#### [Given data]
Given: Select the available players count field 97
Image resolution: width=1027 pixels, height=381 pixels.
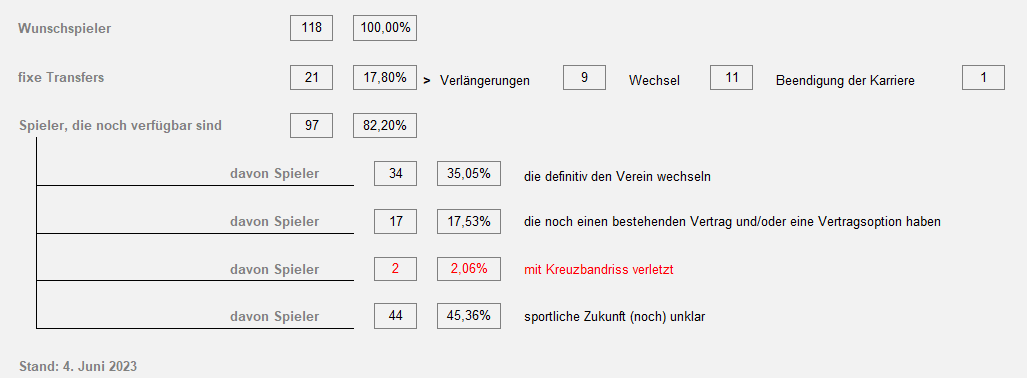Looking at the screenshot, I should pos(312,126).
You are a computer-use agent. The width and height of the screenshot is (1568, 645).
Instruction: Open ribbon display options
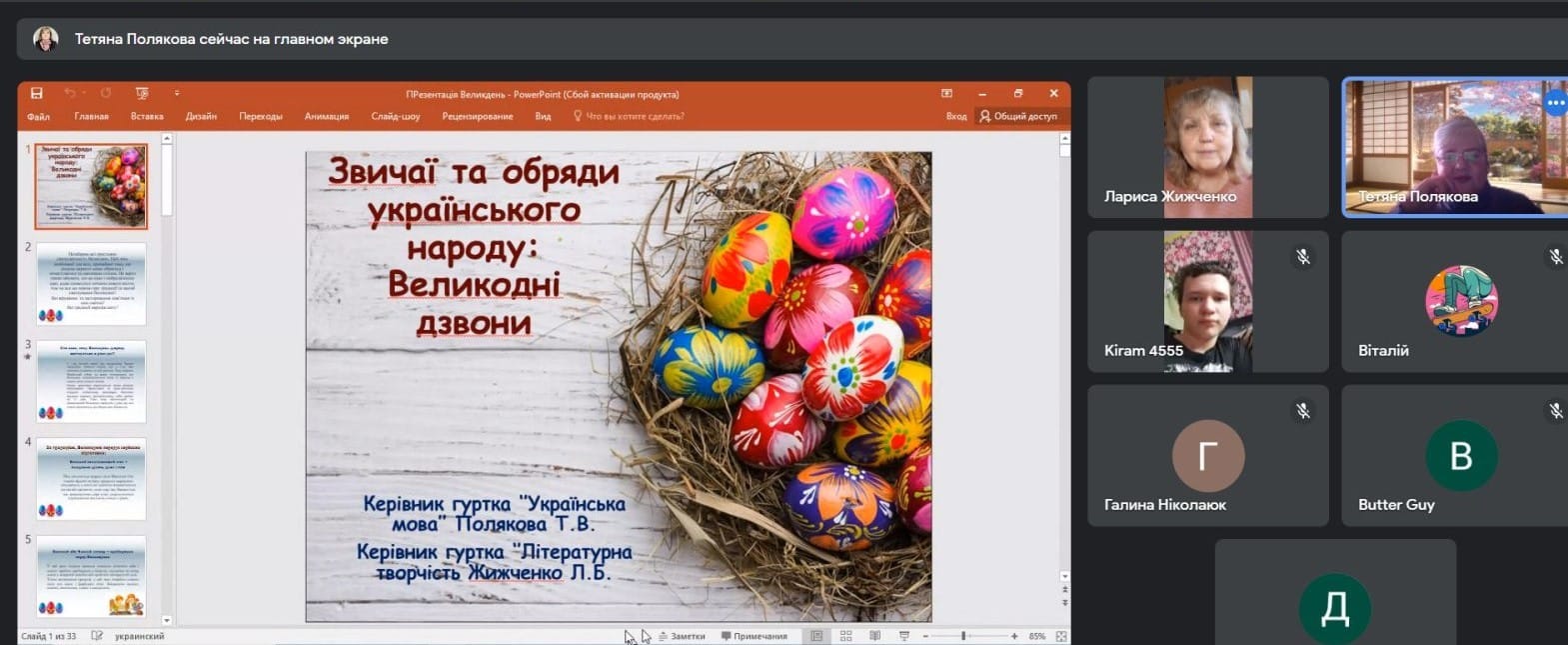point(946,93)
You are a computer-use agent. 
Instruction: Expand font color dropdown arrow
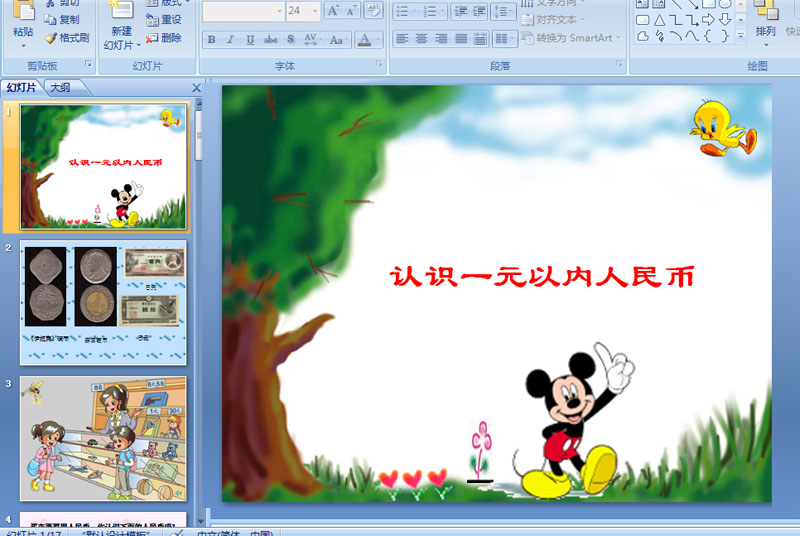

#### [Problem details]
Reproduce the listing above word for word, every line of it, but omit the pictures.

#### [Task output]
Given: Select the available players count field 97
Image resolution: width=1027 pixels, height=381 pixels.
Looking at the screenshot, I should pos(312,126).
You are a computer-use agent. The width and height of the screenshot is (1568, 645).
Instruction: Open ribbon display options
point(946,93)
You are a computer-use agent. 
Instruction: Expand font color dropdown arrow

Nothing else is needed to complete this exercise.